The Secret History of Moscow, by Ekaterina Sedia
Back in 2006 I recommended Sergei Lukyanenko's translated urban fantasy Night Watch. Since then I've read its sequels (Day Watch and Twilight Watch) and found a great deal to like in them. But there was always one thing that bothered me about the series: although the mundane elements felt very pleasingly grounded in their Moscow setting, so that you couldn't just transplant the story to New York without noticing, the supernatural material felt very generic. Sure, the Twilight and all that went with it was original, but when you get down to it, the story is still about magicians, vampires, and shape-shifters -- very familiar stuff. Russia has a wealth of awesome folklore and mythology; where was it?
In Ekaterina Sedia's book, apparently. The Secret History of Moscow likewise presents you with a believably Russian setting, but it doesn't stop with the mundane city; when the characters pass underground, they find all the forgotten history and mythology of Russia waiting for them there. From ancient notions like Father Frost to the more modern Decembrist's Wife, the hidden world is chock-full of native beings and ideas. Sedia doesn't try to pretend they're utterly unique -- she, via her characters, recognizes the connections they bear to other cultures -- but she makes underground Moscow the repository for everything the city above has cast aside and forgotten.
It's a slender novel, all things considered, and with three major viewpoint characters it feels a bit fragmented at times. But that fits in with the kind of story Sedia's telling. Moscow, at least in this novel with these characters, comes across as a city that encourages alienation and fragmentation. If I have a complaint, it's that I didn't feel I had enough time with the characters to fully invest in them, and also that it turned me off the city. While I certainly don't need an idealized view that whitewashes over the problems the real place has -- that way lies exoticism -- I adore stories that give me the warts and still make me love the place anyway. (Come to think of it, Lukyanenko also painted a pretty grim Moscow. Given the debates the characters in Sedia's book had about how few people get counted as "real" Muscovites, I find myself wondering if anybody who lives there likes it. There must be -- for all I know, Lukyanenko and/or Sedia love it plenty -- but so far that hasn't translated to me as a reader.)
But enough about Moscow above; it's the world below I loved. I faintly recognized about half of the creatures down there; Sedia does a good job of providing sufficient context for the rest, and Father Frost's rants about people invading in the winter are damn funny. So is the interaction that gets repeated practically every time somebody runs into Koschei the Deathless: "I know where your death is!" "Yeah, you and everybody else. Shut up." The old things are down there, but that doesn't mean they're stuck in the past.
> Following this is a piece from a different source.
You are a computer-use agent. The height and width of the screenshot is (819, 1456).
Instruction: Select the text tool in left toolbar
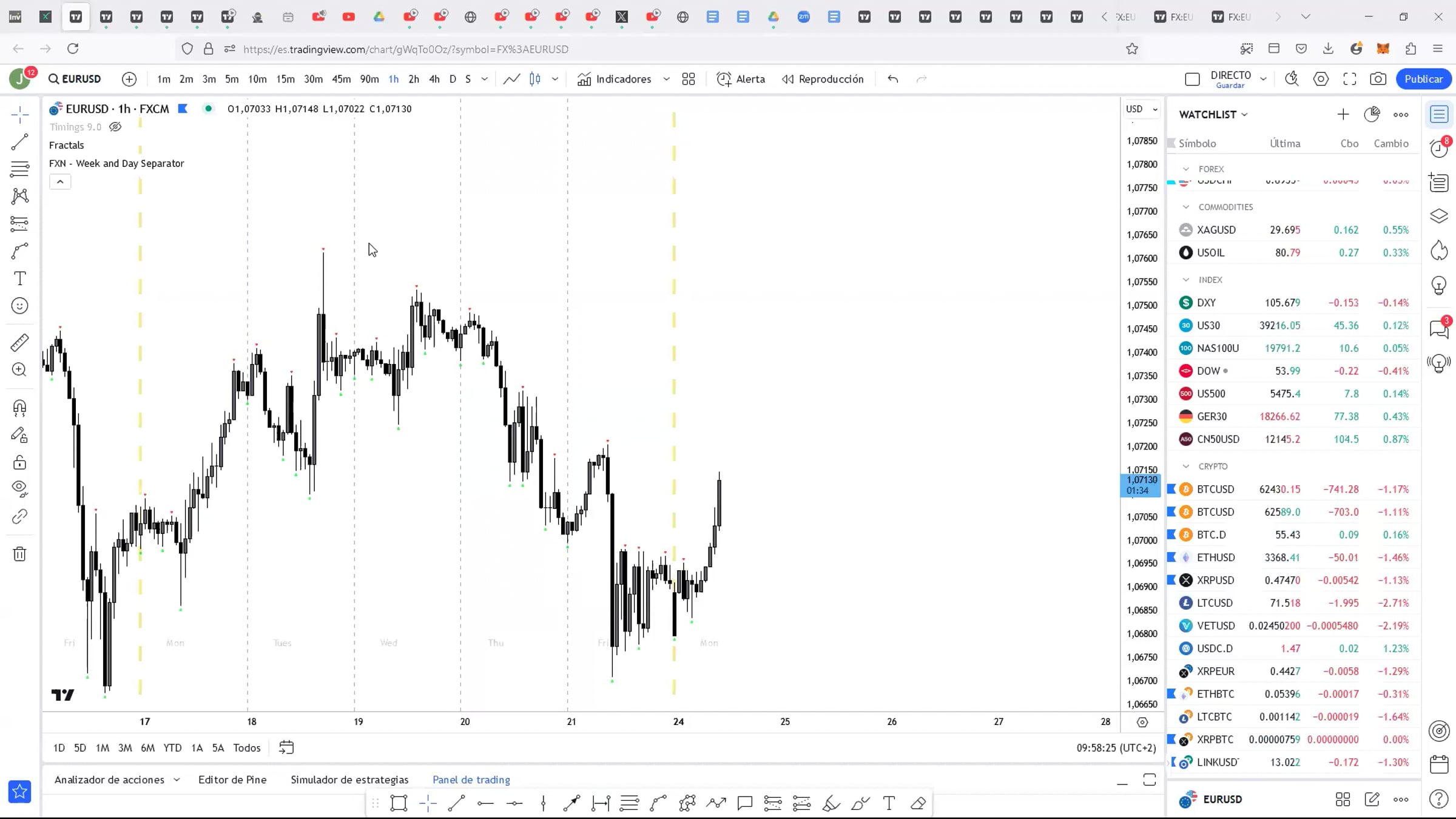[19, 278]
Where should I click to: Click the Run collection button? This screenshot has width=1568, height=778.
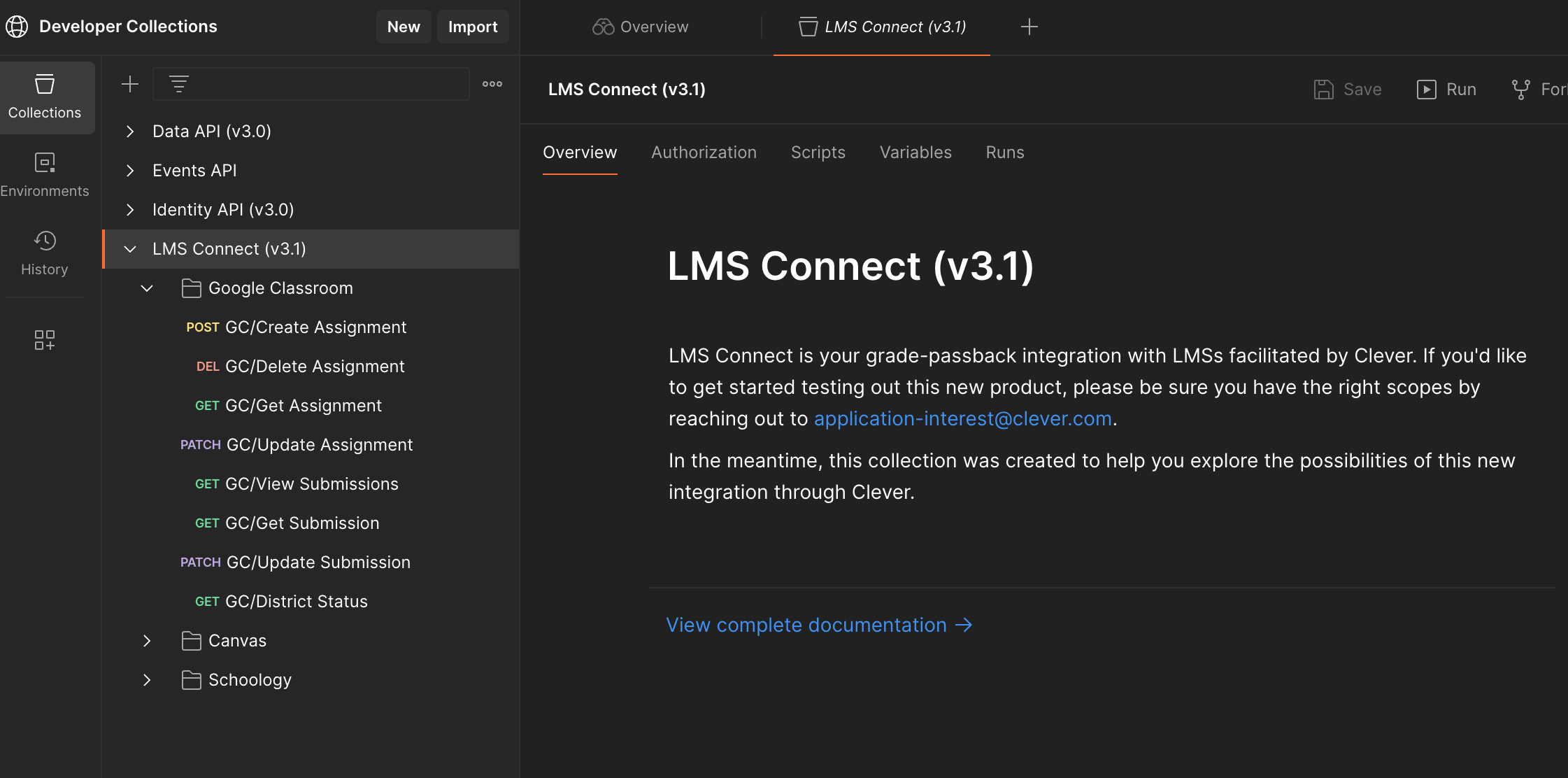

Perhaps the best thing I can say about this novel is that it makes me want to write a paper about cities-beneath-cities, comparing this to Neil Gaiman's Neverwhere and various other books that use the same trope. Sedia's Secret History feels like it connects both vertically and horizontally, to the surface world of modern Moscow and the hidden realms elsewhere in the world. I don't have the theoretical background to analyze that, but I can live with happy delusions of organizing a crossover anthology full of stories where all those subterranean cities run into each other.